Simple Linear Regression and Correlation

In simple linear regression, the slope parameter is a simple function of the correlation between the targets and predictors. I derive this result and discuss a few consequences.

Published

25 August 2021

Consider simple linear regression or linear regression with a single independent variable,

$y_n = \alpha + \beta x_n + \varepsilon_n. \tag{1}$

$\beta$ is the model’s slope, and $\alpha$ is the model’s intercept. There is an interesting relationship between the estimated linear coefficient $\hat{\beta}$ and Pearson’s correlation coefficient between the predictors and targets, $\rho_{xy}$ . The goal of this post is to understand this relationship better.

Univariate normal equation

Let’s rederive the normal equations for ordinary least squares (OLS), which minimizes the sum of squared residuals:

$\begin{aligned} J(\beta, \alpha) &= \sum_{n=1}^N (y_n - \alpha - \beta x_n)^2, \\ \hat{\alpha}, \hat{\beta} &= \arg\!\min_{\alpha, \beta} J(\beta, \alpha). \end{aligned} \tag{2}$

We can find the minimizers for $\beta$ and $\alpha$ by differentiating $J$ w.r.t. these parameters and solving for them after setting the derivative equal to zero. (We are ignoring the endpoints and second-order conditions since this is an established result.)

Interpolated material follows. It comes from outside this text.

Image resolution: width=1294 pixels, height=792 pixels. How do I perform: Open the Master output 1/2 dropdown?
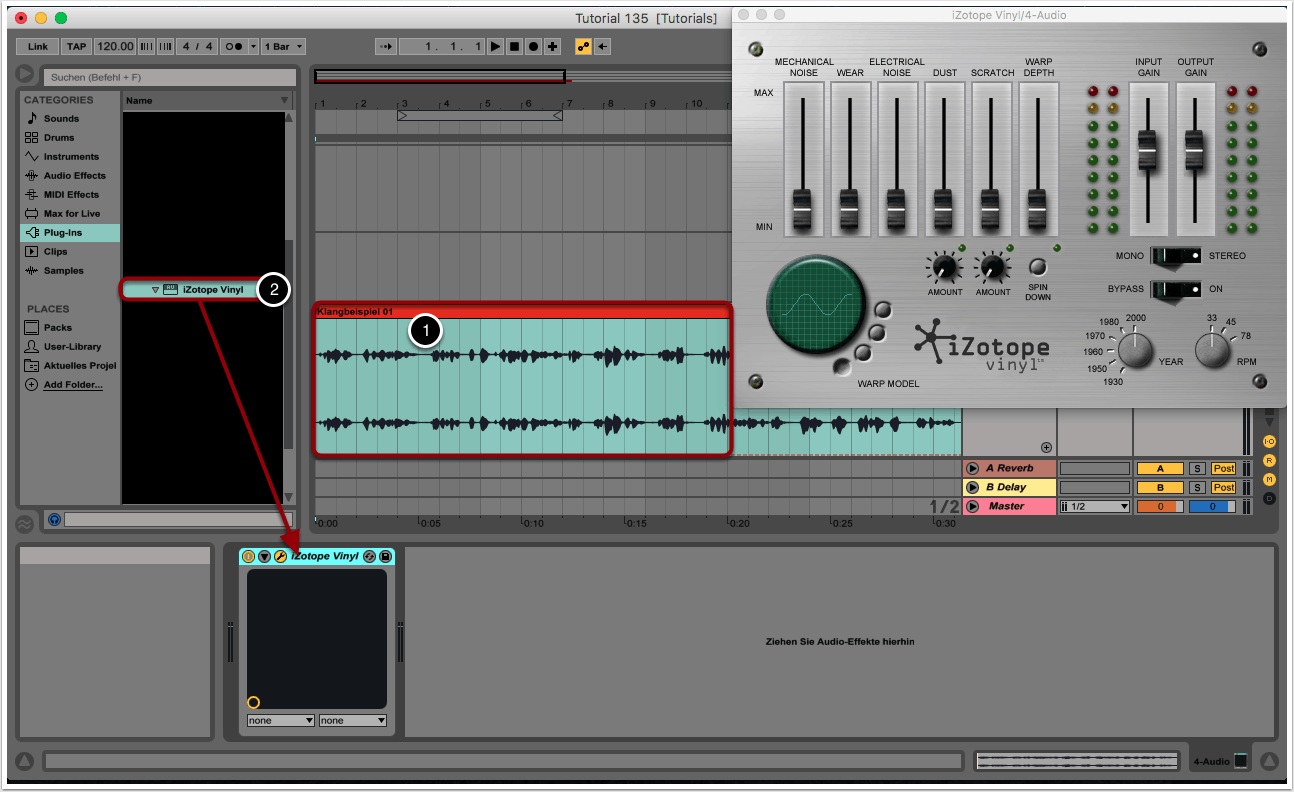click(1094, 506)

First, let’s solve for intercept $\alpha$ . We take the derivative of the objective function w.r.t. to $\alpha$ ,

$\begin{aligned} \frac{d J}{d \alpha} &= \sum_{n=1}^N \frac{d}{d \alpha} (y_n - \alpha - \beta x_n)^2 \\ &= \sum_{n=1}^N 2 (y_n - \alpha - \beta x_n) (- 1) \\ &= 2 \left( \sum_{n=1}^N \beta x_n - y_n + \alpha \right), \end{aligned} \tag{3}$

set this equal to zero, and then solve for $\alpha$ :

$\begin{aligned} 0 &= 2 \left( \sum_{n=1}^N \beta x_n - \sum_{n=1}^N y_n + N \alpha \right), \\ &\Downarrow \\ \hat{\alpha} &= \bar{y} - \beta \bar{x}, \end{aligned} \tag{4}$

where $\bar{x}$ and $\bar{y}$ are the sample means, e.g. $\bar{x} = (1/N) \sum_{n=1}^N x_n$ .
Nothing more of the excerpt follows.